(Your instructions): Beginning at the line containing "Click the info icon beside price note", output every line to the end of the data below exactly as it appears.

(Source material):
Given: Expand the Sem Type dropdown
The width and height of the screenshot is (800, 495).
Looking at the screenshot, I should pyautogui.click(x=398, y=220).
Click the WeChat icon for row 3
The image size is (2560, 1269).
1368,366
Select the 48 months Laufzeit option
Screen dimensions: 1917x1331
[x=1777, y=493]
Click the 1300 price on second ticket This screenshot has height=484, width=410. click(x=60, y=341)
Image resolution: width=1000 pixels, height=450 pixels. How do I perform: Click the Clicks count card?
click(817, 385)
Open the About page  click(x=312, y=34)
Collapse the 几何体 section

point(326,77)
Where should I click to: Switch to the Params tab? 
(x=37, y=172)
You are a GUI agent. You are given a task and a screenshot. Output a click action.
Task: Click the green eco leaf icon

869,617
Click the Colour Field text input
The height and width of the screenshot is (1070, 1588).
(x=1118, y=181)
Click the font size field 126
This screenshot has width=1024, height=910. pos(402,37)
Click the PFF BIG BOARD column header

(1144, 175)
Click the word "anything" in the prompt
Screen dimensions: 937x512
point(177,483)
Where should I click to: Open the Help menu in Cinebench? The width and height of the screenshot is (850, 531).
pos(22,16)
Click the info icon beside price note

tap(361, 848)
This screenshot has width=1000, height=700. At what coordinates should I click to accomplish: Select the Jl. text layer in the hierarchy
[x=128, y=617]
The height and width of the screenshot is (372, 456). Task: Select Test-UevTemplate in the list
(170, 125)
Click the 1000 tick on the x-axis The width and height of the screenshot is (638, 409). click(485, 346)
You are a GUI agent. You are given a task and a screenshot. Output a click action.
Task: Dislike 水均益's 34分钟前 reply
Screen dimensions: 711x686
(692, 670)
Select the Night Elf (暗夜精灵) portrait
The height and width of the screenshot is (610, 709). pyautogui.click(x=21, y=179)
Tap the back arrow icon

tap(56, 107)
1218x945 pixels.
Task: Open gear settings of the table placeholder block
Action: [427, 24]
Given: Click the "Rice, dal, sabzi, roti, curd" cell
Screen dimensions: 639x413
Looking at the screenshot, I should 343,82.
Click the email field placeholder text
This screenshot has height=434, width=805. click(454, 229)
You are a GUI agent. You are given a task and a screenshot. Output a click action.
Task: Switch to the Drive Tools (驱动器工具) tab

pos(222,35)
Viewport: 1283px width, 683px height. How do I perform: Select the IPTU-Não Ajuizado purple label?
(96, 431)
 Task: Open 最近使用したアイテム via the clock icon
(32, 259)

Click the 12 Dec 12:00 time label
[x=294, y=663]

(Completed exercise):
Click the info icon beside price note

tap(361, 848)
This screenshot has width=1000, height=700. At what coordinates should I click to accomplish: Select the Jl. text layer in the hierarchy
[x=128, y=617]
The height and width of the screenshot is (372, 456). Task: Select Test-UevTemplate in the list
(170, 125)
Click the 1000 tick on the x-axis The width and height of the screenshot is (638, 409). click(485, 346)
You are a GUI agent. You are given a task and a screenshot. Output a click action.
Task: Dislike 水均益's 34分钟前 reply
Screen dimensions: 711x686
(692, 670)
Select the Night Elf (暗夜精灵) portrait
The height and width of the screenshot is (610, 709). pyautogui.click(x=21, y=179)
Tap the back arrow icon

tap(56, 107)
1218x945 pixels.
Task: Open gear settings of the table placeholder block
Action: [427, 24]
Given: Click the "Rice, dal, sabzi, roti, curd" cell
Screen dimensions: 639x413
Looking at the screenshot, I should 343,82.
Click the email field placeholder text
This screenshot has height=434, width=805. click(454, 229)
You are a GUI agent. You are given a task and a screenshot. Output a click action.
Task: Switch to the Drive Tools (驱动器工具) tab

pos(222,35)
Viewport: 1283px width, 683px height. How do I perform: Select the IPTU-Não Ajuizado purple label?
(96, 431)
 Task: Open 最近使用したアイテム via the clock icon
(32, 259)

Click the 12 Dec 12:00 time label
[x=294, y=663]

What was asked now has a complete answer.